▶ [Task]
Rewrite the stretch of the scallop recipe from "When cool cut" through "the cilantro. Stir.", replacing "skillet" with "saucepan".

▶ [Reading text]
It’s summer and we want to cook everything outside. So here’s a recipe for fresh corn and scallops on the grill.

Scallop with Corn MelangeIngredients:

9 Fresh sea scallops
3 Ears of fresh corn
2 Tbl olive oil for sauté, more for grilling
Half a red pepper, diced
2 large cloves of garlic, minced
1 medium tomato, 4 or 5 oz. , chopped
1 medium yellow onion, 4 oz., diced
1/3 cup of fennel, chopped
1 tsp fennel fronds, minced
2 tsp fresh dill, minced
Grated rind of 1 lime
Lime juice from half the lime
1/4 cup of fresh cilantro, minced
Salt and pepper to taste

More cilantro and lime juice for garnish

Heat the grill. While heating roll corn in olive oil. When the grill is hot place the corn on the grill, turning every 5 minutes until charred on all sides. When done remove from the grill and cool.
When cool cut the kernels from the cob. Reserve.

While grilling chop and mince the vegetables and herbs. Heat the 2 T. of olive oil in a skillet.
Cook the onions until starting to brown. Then add the peppers and garlic. Cook 1 minute. Add the tomato, fennel, minced fennel and dill. Cover and cook a few minutes until the corn is cooked through.

Roll the scallops in olive oil, season with salt and pepper. Grill for 2 minutes on each side.

Remove the lid from the corn mixture and add the lime rind, juice of half the lime and the cilantro. Stir.

Divide corn melange between 3 plates. Top with three scallops each. Squeeze the juice from the second half of the lime over the scallops. Garnish with chopped cilantro and serve hot.

▶ [Supplied information]
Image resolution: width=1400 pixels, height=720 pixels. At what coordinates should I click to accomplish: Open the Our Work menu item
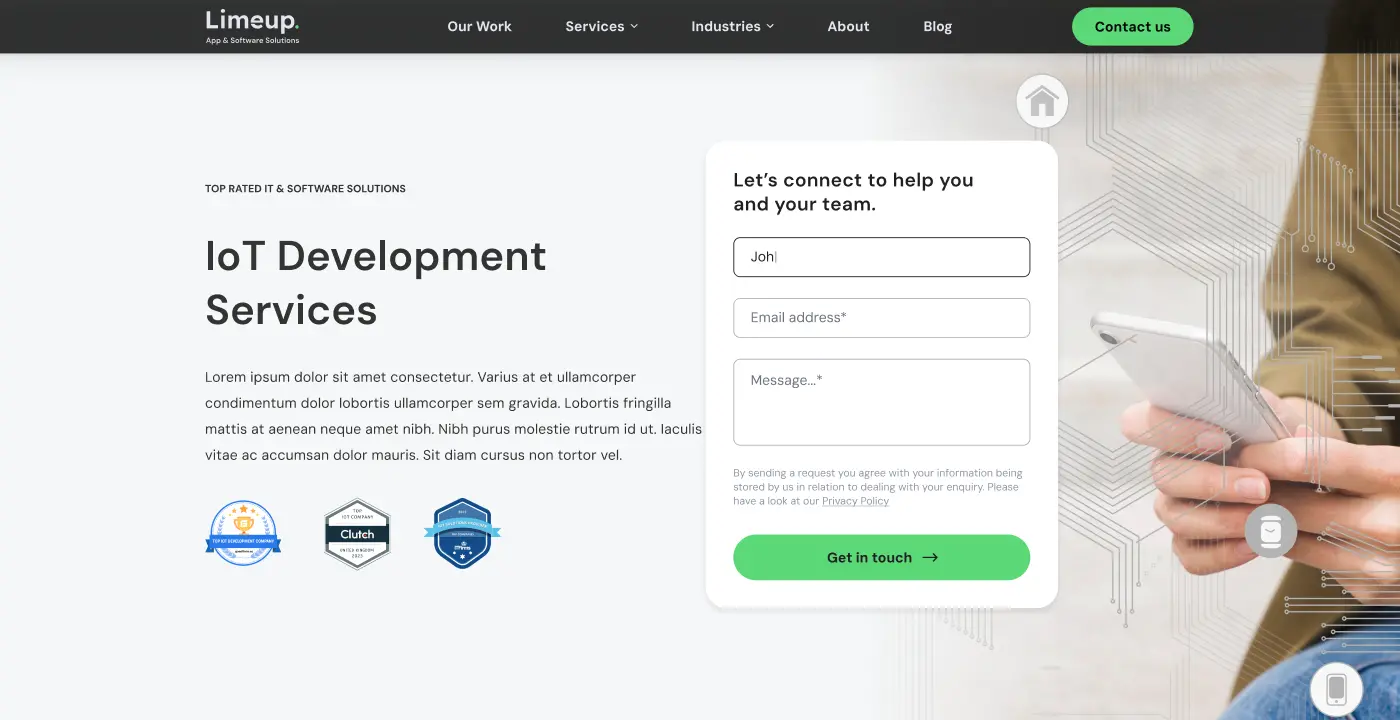[479, 27]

▶ [Completed task]
When cool cut the kernels from the cob. Reserve.

While grilling chop and mince the vegetables and herbs. Heat the 2 T. of olive oil in a saucepan.
Cook the onions until starting to brown. Then add the peppers and garlic. Cook 1 minute. Add the tomato, fennel, minced fennel and dill. Cover and cook a few minutes until the corn is cooked through.

Roll the scallops in olive oil, season with salt and pepper. Grill for 2 minutes on each side.

Remove the lid from the corn mixture and add the lime rind, juice of half the lime and the cilantro. Stir.